Bir dünyevi ya da dindar insan için dünyevi ideoloji ya da Tanrı, din, peygamber ve ahiret, onların üzerine düşünmek, teorik kitaplar okumak ya da oturup onların üzerine saatlerce konuşmak ya da çokça ibadet etmekte değil, şahit ya da bizzat taraf olduğu özel ya da iş yaşamında ortaya çıkan kötülük, haksızlık ve usulsüzlüklere elinden geldiği kadar karşı çıkıp çıkmamasında aşikar olur.
Yani, Tanrı’yı ya da dini dünyayı kurtarmakta aramayın, böyle bir Tanrı’yı bırakıp yaşamın bizzat içinde sizi ilgilendiren mikro ve sınırlı ölçeğinizde varolan kötülük için elinizden geleni yapıyor musunuz yoksa kıytırık gerekçeler, hesap kitap ve korkaklıkla yapmıyor musunuz ona bakın.

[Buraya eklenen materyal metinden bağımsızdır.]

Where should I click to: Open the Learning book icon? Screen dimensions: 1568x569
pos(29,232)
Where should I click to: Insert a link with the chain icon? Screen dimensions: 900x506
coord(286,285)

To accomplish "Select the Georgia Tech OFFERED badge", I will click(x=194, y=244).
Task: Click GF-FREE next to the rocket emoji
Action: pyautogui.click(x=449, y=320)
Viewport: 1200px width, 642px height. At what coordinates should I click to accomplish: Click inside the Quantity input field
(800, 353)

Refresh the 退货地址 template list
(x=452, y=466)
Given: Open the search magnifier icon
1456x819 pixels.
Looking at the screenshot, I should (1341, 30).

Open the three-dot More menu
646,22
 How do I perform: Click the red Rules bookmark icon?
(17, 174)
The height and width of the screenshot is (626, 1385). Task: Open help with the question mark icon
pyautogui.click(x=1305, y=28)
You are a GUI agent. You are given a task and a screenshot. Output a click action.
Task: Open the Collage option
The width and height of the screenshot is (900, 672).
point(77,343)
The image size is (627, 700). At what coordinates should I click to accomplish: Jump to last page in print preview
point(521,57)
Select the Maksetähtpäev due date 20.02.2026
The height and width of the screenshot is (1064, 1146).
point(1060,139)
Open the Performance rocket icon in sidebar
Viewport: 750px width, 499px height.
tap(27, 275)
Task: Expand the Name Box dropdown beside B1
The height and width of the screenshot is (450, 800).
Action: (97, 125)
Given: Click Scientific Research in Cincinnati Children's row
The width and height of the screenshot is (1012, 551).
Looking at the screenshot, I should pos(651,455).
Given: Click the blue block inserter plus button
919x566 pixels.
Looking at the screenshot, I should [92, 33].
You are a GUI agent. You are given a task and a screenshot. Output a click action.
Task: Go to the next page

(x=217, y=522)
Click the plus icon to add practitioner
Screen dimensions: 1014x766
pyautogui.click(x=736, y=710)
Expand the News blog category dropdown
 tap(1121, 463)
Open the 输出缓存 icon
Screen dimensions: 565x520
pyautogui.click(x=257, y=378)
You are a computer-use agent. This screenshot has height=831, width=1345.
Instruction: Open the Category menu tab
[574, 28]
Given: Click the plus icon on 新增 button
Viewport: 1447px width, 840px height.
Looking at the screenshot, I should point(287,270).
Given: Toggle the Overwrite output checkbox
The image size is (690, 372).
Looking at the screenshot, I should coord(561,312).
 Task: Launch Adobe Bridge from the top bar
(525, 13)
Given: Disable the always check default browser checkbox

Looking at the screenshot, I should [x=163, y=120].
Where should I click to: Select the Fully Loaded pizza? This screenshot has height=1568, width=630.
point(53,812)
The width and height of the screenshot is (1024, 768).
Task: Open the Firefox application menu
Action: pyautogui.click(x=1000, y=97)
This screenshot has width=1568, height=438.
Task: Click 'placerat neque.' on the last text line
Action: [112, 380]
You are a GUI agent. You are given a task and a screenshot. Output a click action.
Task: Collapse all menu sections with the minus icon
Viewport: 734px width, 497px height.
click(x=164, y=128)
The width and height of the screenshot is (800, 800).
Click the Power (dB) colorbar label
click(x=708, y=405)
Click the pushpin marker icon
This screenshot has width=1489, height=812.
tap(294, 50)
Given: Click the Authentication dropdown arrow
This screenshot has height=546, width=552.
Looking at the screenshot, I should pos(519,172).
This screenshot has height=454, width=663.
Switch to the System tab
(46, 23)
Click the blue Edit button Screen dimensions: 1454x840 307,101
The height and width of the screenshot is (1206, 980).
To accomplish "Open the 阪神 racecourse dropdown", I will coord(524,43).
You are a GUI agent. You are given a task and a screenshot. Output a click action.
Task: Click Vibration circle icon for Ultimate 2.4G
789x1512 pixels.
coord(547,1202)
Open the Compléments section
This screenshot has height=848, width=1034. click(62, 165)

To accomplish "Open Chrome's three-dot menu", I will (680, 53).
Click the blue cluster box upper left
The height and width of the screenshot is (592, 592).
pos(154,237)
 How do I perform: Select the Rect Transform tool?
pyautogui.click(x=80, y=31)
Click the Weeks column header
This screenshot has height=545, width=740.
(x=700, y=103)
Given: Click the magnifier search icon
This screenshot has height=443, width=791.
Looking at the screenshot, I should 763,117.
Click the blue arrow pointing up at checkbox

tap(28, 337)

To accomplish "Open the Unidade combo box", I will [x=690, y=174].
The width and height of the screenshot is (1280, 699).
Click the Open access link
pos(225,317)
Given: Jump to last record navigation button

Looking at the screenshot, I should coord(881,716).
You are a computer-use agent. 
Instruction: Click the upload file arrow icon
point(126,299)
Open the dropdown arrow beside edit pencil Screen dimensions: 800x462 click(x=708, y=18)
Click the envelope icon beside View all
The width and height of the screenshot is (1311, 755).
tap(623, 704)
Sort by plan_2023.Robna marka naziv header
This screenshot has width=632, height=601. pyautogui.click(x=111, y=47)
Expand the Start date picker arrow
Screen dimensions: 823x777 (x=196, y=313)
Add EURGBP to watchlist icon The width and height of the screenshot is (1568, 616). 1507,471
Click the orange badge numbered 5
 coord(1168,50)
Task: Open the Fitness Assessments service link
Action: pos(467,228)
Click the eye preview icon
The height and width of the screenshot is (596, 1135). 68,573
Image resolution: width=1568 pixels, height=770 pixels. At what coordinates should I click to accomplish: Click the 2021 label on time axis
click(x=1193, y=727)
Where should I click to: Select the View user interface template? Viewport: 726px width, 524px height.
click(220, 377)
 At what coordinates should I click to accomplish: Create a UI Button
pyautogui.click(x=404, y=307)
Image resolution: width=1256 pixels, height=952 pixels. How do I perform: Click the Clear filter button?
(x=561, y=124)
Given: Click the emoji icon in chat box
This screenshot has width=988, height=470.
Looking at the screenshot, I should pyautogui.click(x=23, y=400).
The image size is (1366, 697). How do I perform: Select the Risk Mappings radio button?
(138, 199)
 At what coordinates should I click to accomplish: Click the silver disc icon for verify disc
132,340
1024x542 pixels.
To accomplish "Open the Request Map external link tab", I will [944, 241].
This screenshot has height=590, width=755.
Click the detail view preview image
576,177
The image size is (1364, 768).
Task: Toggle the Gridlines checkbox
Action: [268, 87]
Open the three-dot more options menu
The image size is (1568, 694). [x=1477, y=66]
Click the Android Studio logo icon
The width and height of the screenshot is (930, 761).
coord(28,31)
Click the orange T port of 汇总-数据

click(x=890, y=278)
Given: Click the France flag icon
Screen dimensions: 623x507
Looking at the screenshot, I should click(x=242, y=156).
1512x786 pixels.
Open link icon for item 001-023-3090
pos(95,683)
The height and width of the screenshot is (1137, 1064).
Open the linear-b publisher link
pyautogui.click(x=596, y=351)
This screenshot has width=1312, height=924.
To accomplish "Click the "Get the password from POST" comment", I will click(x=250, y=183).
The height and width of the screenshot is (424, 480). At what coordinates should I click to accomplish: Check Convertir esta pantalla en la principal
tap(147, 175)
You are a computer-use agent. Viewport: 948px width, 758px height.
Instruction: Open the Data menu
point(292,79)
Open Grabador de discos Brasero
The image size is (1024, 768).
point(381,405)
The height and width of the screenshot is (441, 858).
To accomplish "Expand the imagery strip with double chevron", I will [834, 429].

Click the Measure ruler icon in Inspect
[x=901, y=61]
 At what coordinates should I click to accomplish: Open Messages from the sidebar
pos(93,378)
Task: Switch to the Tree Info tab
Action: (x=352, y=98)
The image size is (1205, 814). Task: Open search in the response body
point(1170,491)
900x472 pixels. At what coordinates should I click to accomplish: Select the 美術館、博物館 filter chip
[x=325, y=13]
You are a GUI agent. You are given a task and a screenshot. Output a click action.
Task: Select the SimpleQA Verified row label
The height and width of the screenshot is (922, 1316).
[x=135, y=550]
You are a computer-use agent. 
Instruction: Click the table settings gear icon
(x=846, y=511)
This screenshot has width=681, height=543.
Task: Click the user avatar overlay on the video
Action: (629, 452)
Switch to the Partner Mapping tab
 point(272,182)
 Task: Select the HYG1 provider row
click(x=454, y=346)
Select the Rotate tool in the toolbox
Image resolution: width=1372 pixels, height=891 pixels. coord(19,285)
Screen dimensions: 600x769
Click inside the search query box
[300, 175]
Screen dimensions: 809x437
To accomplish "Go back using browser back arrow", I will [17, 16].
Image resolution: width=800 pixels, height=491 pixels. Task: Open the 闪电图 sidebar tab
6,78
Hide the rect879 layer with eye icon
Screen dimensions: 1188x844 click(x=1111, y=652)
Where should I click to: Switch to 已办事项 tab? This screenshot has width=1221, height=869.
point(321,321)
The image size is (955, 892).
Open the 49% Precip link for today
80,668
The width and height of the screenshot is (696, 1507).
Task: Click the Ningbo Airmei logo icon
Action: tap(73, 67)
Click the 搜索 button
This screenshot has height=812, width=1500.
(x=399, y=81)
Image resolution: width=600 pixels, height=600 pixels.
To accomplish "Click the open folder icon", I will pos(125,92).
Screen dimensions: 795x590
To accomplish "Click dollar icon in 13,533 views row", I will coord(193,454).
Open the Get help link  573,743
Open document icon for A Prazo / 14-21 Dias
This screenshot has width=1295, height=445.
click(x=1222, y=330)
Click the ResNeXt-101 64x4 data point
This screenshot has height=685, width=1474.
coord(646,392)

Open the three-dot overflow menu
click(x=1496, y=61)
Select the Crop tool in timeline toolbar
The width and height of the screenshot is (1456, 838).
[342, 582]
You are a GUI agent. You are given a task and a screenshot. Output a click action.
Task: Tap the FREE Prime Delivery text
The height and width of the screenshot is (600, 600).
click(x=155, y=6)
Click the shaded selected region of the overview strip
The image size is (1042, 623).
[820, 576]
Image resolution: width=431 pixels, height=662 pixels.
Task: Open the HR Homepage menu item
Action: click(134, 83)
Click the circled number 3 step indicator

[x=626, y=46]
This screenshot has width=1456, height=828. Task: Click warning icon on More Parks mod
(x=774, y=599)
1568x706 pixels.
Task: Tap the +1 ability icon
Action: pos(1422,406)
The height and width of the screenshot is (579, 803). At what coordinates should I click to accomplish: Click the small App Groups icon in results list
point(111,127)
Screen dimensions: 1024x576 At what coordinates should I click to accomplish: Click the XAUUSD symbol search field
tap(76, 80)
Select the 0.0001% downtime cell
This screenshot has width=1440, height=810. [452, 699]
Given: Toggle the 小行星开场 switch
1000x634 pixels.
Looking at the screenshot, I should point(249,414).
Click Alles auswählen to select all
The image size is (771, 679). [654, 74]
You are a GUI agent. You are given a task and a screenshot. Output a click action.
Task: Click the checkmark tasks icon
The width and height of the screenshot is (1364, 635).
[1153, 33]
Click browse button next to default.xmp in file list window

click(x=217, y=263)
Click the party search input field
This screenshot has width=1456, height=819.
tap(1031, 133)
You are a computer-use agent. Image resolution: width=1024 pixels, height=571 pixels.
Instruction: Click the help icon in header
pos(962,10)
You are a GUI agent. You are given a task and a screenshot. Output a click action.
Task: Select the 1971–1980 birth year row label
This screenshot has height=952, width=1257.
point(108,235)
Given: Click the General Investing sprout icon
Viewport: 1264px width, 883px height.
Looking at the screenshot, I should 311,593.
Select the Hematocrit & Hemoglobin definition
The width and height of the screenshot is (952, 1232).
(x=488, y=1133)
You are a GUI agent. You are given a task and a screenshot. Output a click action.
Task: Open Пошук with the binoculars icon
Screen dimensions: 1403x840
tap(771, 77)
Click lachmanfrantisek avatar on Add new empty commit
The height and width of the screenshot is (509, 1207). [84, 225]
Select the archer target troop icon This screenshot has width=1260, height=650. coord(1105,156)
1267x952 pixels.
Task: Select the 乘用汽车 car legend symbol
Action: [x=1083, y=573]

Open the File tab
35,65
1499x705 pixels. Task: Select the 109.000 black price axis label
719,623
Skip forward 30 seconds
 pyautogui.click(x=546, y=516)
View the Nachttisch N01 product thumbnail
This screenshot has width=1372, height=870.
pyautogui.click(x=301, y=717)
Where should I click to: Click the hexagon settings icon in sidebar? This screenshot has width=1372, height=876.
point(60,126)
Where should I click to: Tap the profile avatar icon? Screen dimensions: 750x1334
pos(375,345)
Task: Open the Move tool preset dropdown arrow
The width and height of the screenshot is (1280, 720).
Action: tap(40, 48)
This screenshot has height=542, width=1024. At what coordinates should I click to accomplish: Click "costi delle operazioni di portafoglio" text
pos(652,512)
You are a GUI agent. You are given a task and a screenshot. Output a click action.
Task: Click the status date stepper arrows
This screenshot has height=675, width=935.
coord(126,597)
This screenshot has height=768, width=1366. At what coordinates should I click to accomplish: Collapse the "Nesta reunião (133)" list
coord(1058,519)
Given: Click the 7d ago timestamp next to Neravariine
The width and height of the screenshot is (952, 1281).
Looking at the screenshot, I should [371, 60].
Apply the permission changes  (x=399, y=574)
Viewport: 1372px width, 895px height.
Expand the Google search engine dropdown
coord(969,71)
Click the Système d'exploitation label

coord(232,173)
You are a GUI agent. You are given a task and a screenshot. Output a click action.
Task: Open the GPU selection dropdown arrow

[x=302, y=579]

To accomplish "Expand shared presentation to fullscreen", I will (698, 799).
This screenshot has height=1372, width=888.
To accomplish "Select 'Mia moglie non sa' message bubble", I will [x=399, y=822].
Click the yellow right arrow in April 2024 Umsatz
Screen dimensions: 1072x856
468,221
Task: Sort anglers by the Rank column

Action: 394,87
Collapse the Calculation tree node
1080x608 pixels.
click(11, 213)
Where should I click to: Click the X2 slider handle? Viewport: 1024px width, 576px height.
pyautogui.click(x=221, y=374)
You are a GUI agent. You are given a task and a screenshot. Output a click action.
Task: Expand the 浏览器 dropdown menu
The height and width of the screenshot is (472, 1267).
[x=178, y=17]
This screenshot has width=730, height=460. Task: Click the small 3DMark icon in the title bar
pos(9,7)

Tanrı gökte, kalpte ya da mekansız ve zamansız değil, sizin o küçücük yaşamınızda kötülük ortadan kalksın diye elinden ya da dilinden ne geliyorsa ona karşı çıkıp gereğini yapmanızda ete kemiğe bürünecektir.
Yaşamınıza etki etmeyen boş, teorik, kelami ya da felsefi Tanrı anlayışını bırakıp, minik yaşamınızda iyi ve doğru adına elinizden geleni yapıyor musunuz yoksa yapmıyor musunuz ona bakınız. Tanrı, duruş ve eylemdir. Onun üzerine düşünmek, aşırı konuşmak ve eyyamcılık değildir.